Le Brésil est accro à Whatsapp

L’application de messagerie, rachetée par Facebook en 2014, est un outil essentiel pour les 120 millions de Brésiliens qui l’utilisent — presque 60% de la population. Parler avec sa famille, s’informer sur le trafic, prendre des rendez-vous professionnels, commander une pizza ou vérifier les horaires de son club de judo : Whatsapp fait bien plus que remplacer le SMS. Les opérateurs téléphoniques brésiliens ne s’y trompent pas et offrent son utilisation dans certains forfaits.

En plus des réseaux sociaux, c’est donc aussi sur Whatsapp qu’une vague de désinformation a déferlé. Fernando Haddad, candidat du Parti des Travailleurs (PT), s’est vu accuser de promouvoir l’homosexualité auprès des enfants. Le jour même de l’élection, une vidéo censée prouver une fraude électorale sur une urne électronique a circulé.
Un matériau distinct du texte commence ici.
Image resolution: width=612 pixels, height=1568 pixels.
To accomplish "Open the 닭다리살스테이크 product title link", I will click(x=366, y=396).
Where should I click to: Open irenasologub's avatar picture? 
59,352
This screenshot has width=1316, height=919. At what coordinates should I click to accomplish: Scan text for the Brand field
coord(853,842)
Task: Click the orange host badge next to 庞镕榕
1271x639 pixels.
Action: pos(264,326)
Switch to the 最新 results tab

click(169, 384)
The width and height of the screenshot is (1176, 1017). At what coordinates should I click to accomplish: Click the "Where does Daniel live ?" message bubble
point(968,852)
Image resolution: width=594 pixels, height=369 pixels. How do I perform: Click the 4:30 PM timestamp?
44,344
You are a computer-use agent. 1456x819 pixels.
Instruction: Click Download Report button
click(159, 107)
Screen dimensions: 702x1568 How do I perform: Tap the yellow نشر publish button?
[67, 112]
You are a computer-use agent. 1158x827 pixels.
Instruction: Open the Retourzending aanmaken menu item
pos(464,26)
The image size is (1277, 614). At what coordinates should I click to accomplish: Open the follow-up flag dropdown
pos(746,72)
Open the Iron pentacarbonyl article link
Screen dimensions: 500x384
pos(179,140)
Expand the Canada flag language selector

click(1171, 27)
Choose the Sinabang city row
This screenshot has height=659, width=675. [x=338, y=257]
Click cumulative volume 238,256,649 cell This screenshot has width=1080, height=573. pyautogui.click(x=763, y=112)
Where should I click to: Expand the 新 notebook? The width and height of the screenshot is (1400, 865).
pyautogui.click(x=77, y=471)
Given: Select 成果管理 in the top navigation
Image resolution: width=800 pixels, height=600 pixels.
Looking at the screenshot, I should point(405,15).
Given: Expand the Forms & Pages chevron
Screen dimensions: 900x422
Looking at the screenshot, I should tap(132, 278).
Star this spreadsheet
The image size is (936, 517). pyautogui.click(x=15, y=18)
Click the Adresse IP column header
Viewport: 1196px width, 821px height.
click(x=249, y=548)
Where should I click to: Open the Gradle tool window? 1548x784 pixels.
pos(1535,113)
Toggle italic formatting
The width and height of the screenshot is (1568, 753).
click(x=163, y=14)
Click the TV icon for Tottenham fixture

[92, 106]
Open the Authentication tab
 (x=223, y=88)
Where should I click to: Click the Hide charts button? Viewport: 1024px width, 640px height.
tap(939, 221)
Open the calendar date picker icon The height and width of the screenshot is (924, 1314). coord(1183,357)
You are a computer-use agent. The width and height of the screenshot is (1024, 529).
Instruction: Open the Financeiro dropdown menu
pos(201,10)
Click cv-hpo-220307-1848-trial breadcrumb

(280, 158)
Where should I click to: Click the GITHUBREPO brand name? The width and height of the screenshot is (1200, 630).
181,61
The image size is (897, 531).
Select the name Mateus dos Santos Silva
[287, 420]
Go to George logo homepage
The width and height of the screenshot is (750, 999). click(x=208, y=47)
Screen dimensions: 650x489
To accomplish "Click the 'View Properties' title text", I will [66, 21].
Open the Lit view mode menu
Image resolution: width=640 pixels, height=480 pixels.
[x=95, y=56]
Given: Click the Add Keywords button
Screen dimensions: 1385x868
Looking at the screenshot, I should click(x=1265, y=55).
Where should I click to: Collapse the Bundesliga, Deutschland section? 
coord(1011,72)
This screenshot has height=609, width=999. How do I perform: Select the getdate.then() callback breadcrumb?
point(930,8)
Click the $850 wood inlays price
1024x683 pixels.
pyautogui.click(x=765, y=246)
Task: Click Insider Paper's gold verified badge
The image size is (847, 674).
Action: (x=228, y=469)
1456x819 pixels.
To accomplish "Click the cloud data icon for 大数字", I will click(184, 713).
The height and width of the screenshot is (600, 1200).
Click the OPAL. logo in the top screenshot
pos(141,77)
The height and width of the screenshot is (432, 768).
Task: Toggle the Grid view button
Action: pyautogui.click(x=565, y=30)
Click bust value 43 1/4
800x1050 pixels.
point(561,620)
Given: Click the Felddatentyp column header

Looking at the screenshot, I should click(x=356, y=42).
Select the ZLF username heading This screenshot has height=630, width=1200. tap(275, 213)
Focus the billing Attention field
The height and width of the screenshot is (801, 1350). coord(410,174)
En première ligne pour vérifier l’information, Sergio Lütdke, à la tête de Comprova, un projet de fact-checking collaboratif impliquant 24 médias brésiliens, juge cette vague sans précédent dans l'histoire des élections présidentielles brésiliennes, même si les comparaisons chiffrées sont difficiles : « Je ne crois pas que le niveau de fake news était le même, et Whatsapp était moins répandu ».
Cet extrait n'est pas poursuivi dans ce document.